#### WHAT YOU WILL DO:
Each line from the one containing "Task: Favorite LIL DURK's main tweet" through the last line of the data below should be printed exactly, please, with any pictures omitted.

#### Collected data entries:
━━━
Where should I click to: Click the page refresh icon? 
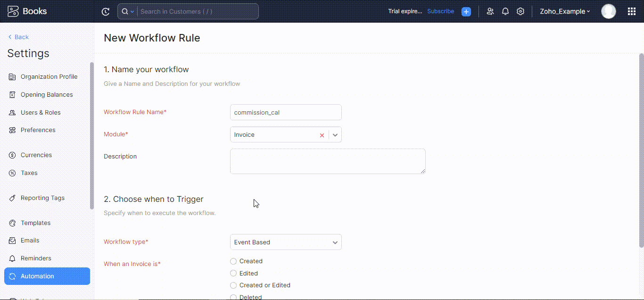(105, 11)
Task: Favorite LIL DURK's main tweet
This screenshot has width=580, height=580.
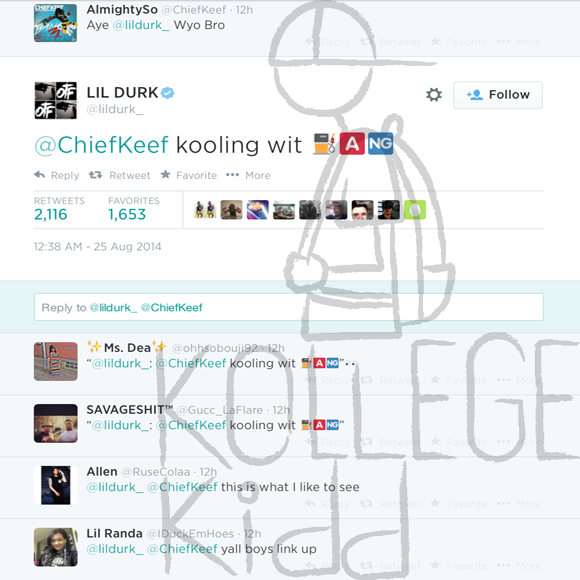Action: coord(189,175)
━━━
#### EXERCISE RESULT:
Task: Favorite LIL DURK's main tweet
This screenshot has width=580, height=580.
Action: coord(189,175)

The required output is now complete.